Menurut teori naluri, seseorang tidak memilih tujuan dan perbuatan, akan tetapi dikuasai oleh kekuatan-kekuatan bawaan, yang menentukan tujuan dan perbuatan yang akan dilakukan. Freud juga percaya bahwa dalam diri manusia ada sesuatu yang tanpa disadari menentukan setiap sikap dan perilaku manusia.
3. Teori Reaksi yang Dipelajari
Teori ini berbeda pandangan dengan tindakan atau perilaku manusia yang berdasarkan pola dan tingkah laku yang dipelajari dari kebudayaan di tempat orang itu hidup. Orang belajar paling banyak dari lingkungan kebudayaan ditempat ia hidup dan dibesarkan.

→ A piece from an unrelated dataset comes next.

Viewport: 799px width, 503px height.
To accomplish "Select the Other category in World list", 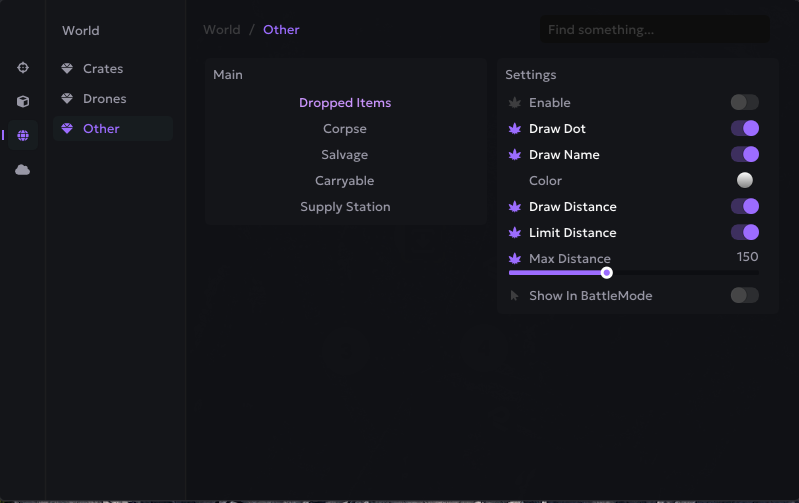I will coord(101,129).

Oleh karena itu, teori ini disebut juga teori lingkungan kebudayaan. Menurut teori ini, apabila seorang pemimpin atau seorang pendidik akan memotivasi anak buah atau anak didiknya, pemimpin atau pendidik itu hendaknya mengetahui benar-benar latar belakang kehidupan dan kebudayaan orang-orang yang dipimpinnya.
4.      Drive Theory
Teori ini merupakan perpaduan antara “Teori Naluri” dengan “Teori Reaksi yang dipelajari”. Daya pendorong adalah semacam naluri, tetapi hanya sesuatu dorongan kekuatan yang luas terhadap suatu arah yang umum.

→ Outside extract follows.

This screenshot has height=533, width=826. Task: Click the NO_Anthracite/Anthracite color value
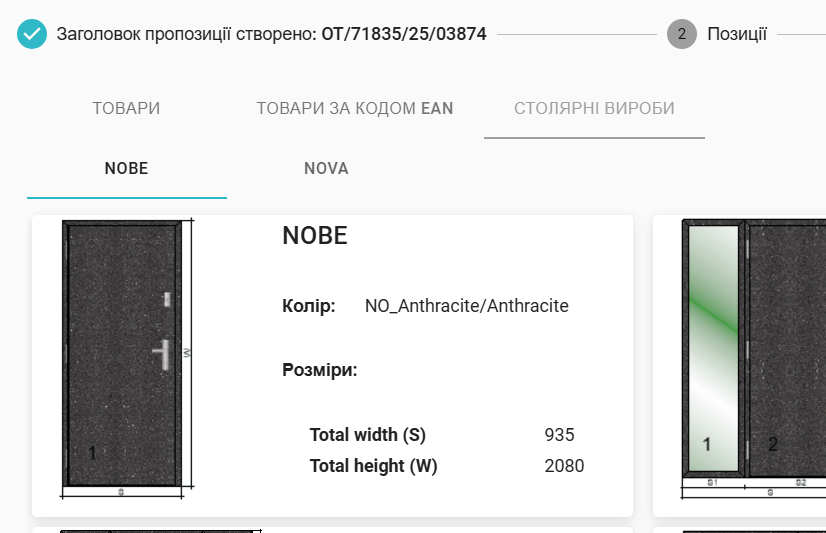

Misalnya, suatu daya pendorong pada lawan jenis. Semua orang dalam semua kebudayaan mempunyai daya pendorong pada lawan jenis. Namun, cara-cara yang digunakan berlain-lain bagi tiap individu, menurut latar belakang dan kebudayaan masing-masing.
5.      Teori Arousal
Teori ini dikemukakan oleh Elizabeth Duffy. Menurutnya, organisasi tidak selalu berusaha menghilangkan ketegangan tetapi justru tidak sebaliknya, dimana organisme berusaha meningkatkan ketegangan dalam dirinya. Homeastatik adalah ketegangan optimum yang sifatnya subjektik.
6.      Teori Atribusi
Perilaku seseorang ditentukan oleh bagaimana ia menafsirkan atau berusaha mengerti apa yang melatarbelakangi peristiwa-peristiwa yang terjadi di sekitarnya. Teori ini merupakan teori yang dikemukakan oleh kelompok teori kognitif yang berusaha menggambarkan secara sistematik penjelasan-penjelasan perihal kenapa seseorang berhasil atau gagal dalam suatu aktifitas.

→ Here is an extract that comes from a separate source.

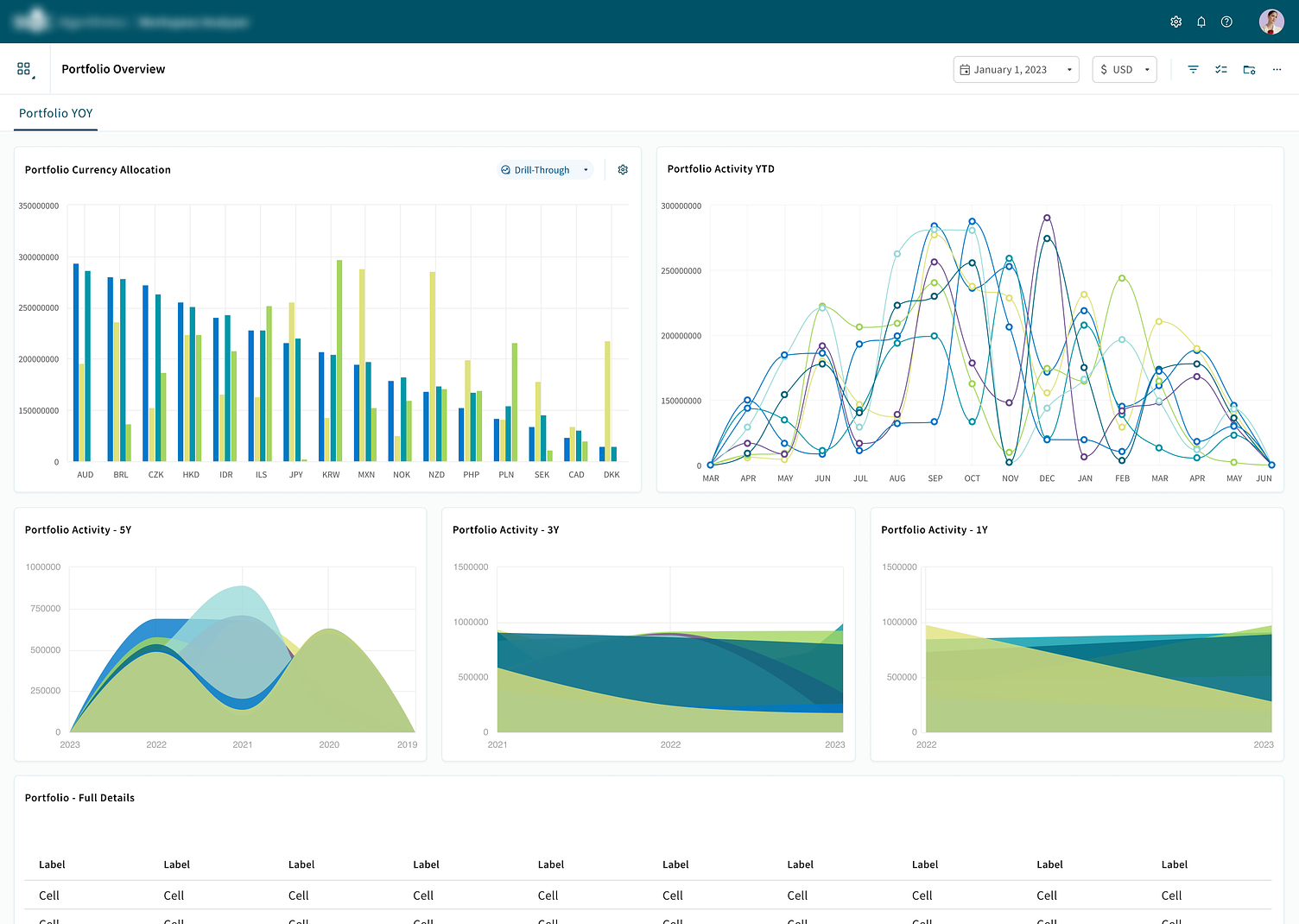The height and width of the screenshot is (924, 1299).
Task: Click the calendar icon in the date selector
Action: pyautogui.click(x=965, y=70)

Atribusi ialah suatu hal atau keadaan yang dikaitkan dengan (dijadikan alasan terhadap) kesuksesan atau kegagalan dalam suatu aktivitas. Misalnya guru yang tidak enak mengajar, kesehatan yang tidak optimal, pelajaran tidak menarik, ketidakberuntungan, kurang asaha, kurangnya kemampuan pekerjaan terlalu sulit, salah strategi dan lain-lain.
7.      Teori Kebutuhan
Manusia adalah makhluk rasional yang akan mengalami proses kognitif sebelum terjadi respons. Perilaku manusia dipengaruhi oleh actualizing tendency, yaitu kecenderungan inheren manusia untuk mengembangkan diri.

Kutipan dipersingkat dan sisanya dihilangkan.